Quelle fut la réaction du ministre du Travail, José Ramon Rivero ? Il a d’abord tenté d’imposer un accord aux travailleurs. Puis la Garde Nationale a été lancée contre eux, le 14 mars, pendant une grève de 80 heures. Il y a eu plusieurs salariés arrêtés et de nombreux blessés (photo). La Garde Nationale a agi de façon particulièrement brutale et vicieuse, détruisant les voitures et d’autres biens des salariés. Les masses de toute la région ont vivement réagi, organisant des rassemblements de solidarité et menaçant d’étendre la grève à d’autres entreprises.
Cet incident était le plus sérieux, entre des salariés et la Garde Nationale, depuis l’arrivée au pouvoir de Chavez. Les travailleurs ont dénoncé le fait que le commandant local de la Garde Nationale agissait sous les ordres de la direction de SIDOR. On touche ici à l’un des défis majeurs de la révolution vénézuélienne. Le vieil appareil d’Etat capitaliste a été affaibli par la révolution, mais il reste largement intact et cherche toujours à servir la classe dirigeante. El Zabayar, un député bolivarien qui militait pour la nationalisation de SIDOR, explique : « Il y a des secteurs de l’appareil d’Etat qui utilisent l’autorité gouvernementale pour mener une politique pro-patronale ». Tel est le fond du problème : on ne peut pas mener une révolution socialiste avec un Etat capitaliste.
Même après cette répression brutale, le ministre du Travail a insisté pour qu’un référendum soit organisé sur la base des propositions de la direction. Le dirigeant syndical José Melendez critique sévèrement le rôle du ministère : « Ils nous accusent d’être des fauteurs de trouble parce que nous rejetons leur référendum. Plus d’une fois nous avons montré notre soutien à la révolution, mais cela ne signifie pas que nous allons laisser le ministre du Travail appliquer une politique anti-ouvrière qui, au final, ne profite qu’à la droite. »
Les travailleurs ont non seulement rejeté le projet de référendum, mais ils ont organisé leur propre consultation, le 3 avril, en présentant deux options : 1) accepter la proposition de la direction ; 2) mandater le syndicat pour poursuivre les négociations. La deuxième option l’a emporté à une écrasante majorité, par 3338 votes contre 65.
Puis, le 4 avril, les travailleurs se sont mis en grève et ont manifesté jusqu’à l’Université de Bolivar, où Chavez assistait à une cérémonie officielle. Ils ont demandé à être entendus. Suite à ces pressions, Chavez est intervenu dans un programme TV, le 6 avril, pour prendre position. Il a notamment rappelé que les travailleurs de SIDOR s’étaient opposés au lock-out de 2002, « avaient reçu des menaces de mort [….] et n’avaient pas hésité à affronter la police ». Il a ajouté que les conditions de travail des salariés étaient « horribles », et que « le gouvernement révolutionnaire doit exiger de toute entreprise, nationale ou multinationale, qu’elle respecte les lois vénézuéliennes » – en référence à la loi du 1er mai 2007 qui interdit la sous-traitance.

- Données recueillies:

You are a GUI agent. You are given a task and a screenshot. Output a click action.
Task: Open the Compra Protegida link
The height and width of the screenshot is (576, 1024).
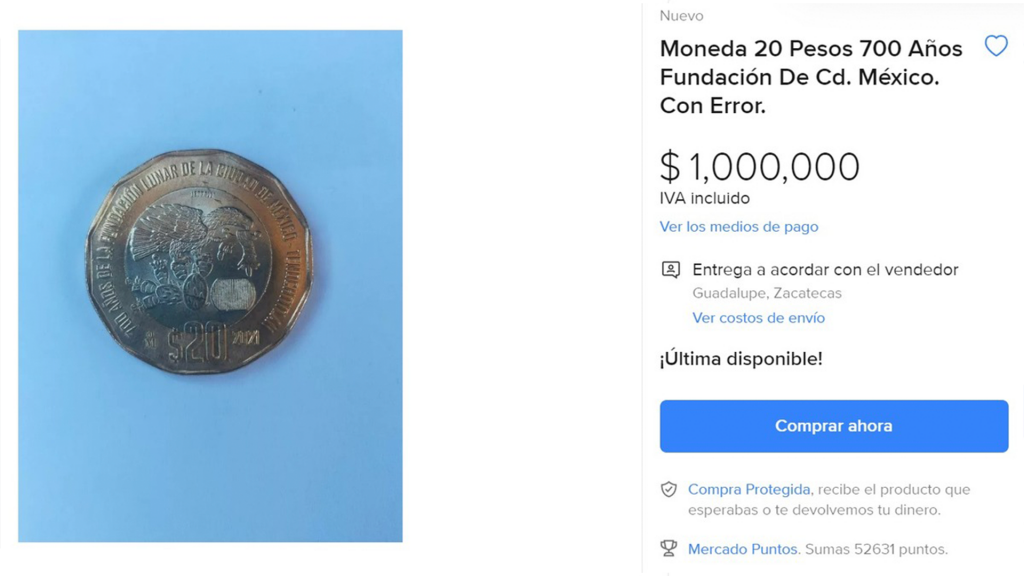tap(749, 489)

- Consignes:
a. Relevez toutes les personnes désignées par leur nom dans le texte sur la grève de SIDOR.
b. Prolongez le texte sur la grève de SIDOR après sa dernière phrase.
Les lignes ne servent pas à cet exercice.

- Réponses:
a. José Ramon Rivero, Chavez, El Zabayar, José Melendez

b.
« J’essaye toujours de trouver un compromis par la négociation », a dit Chavez, « mais dans le cas de SIDOR, je pense que trop c’est trop. » L’intervention de Chavez était un camouflet au gouverneur régional et, surtout, au ministre du Travail. Leur autorité a été contournée et le gouvernement s’est clairement rangé du côté des travailleurs. La direction de l’entreprise, qui jusqu’alors refusait de rencontrer les travailleurs, accepta immédiatement d’organiser une nouvelle réunion.
Une réunion tripartite entre la direction de SIDOR, le syndicat et le vice-président du Venezuela, Carrizalez, a eu lieu le 8 avril, au cours de laquelle les patrons ont fait des concessions mineures. Juste après minuit, Carrizalez a demandé une dernière fois à la direction de faire une nouvelle contre-proposition sur les salaires. Lorsque celle-ci a refusé, le vice-président a demandé que ce soit noté dans le procès verbal. Puis il est sorti appeler Chavez. A son retour, il annonçait la re-nationalisation de SIDOR. Des milliers de travailleurs ont immédiatement fêté leur victoire.
Cette nationalisation est un événement d’une très grande importance pour la révolution vénézuélienne, et une indication de la direction qu’elle devrait prendre. SIDOR n’est pas une petite entreprise en faillite : c’est le seul producteur d’acier du pays et le quatrième en Amérique latine. Cette décision va provoquer de vives réactions de la part de Techint et du gouvernement argentin. La révolution vénézuélienne et tous ses soutiens à l’échelle internationale – surtout en Argentine – doivent se tenir prêts à défendre cette nationalisation. Les travailleurs de SIDOR devraient immédiatement prendre des mesures pour introduire le contrôle ouvrier, afin d’empêcher la compagnie de procéder au sabotage, à la saisie des installations ou des stocks, etc. Surtout, ils doivent ouvrir les comptes de l’entreprise.
La question des compensations va être discutée. Les patrons demanderont sans doute une somme exorbitante. La meilleure façon de régler cette question est d’ouvrir les comptes de l’entreprise. Si on regarde ce qu’a payé au départ la multinationale (très peu), ce qu’elle a investi depuis dans l’entreprise (très peu), et les profits qu’elle a réalisés au cours des 10 dernières années (beaucoup), on parviendra facilement à la conclusion qu’aucune compensation ne devrait être payée.
Cette nationalisation est essentiellement le résultat de la pression des travailleurs en lutte, qui ont été encouragés par la récente décision de nationaliser l’industrie du ciment. Les salariés de SIDOR sont debout, mobilisés : ils vont à présent exiger le contrôle ouvrier de l’entreprise.
Comme le savent les travailleurs vénézuéliens, la nationalisation en elle-même ne garantit pas les intérêts des travailleurs et du peuple vénézuélien. Après tout, la PDVSA – l’industrie pétrolière –, qui est depuis longtemps propriété d’Etat, a vu une énorme bureaucratie se développer à sa tête et obéir aux intérêts de l’oligarchie et des multinationales.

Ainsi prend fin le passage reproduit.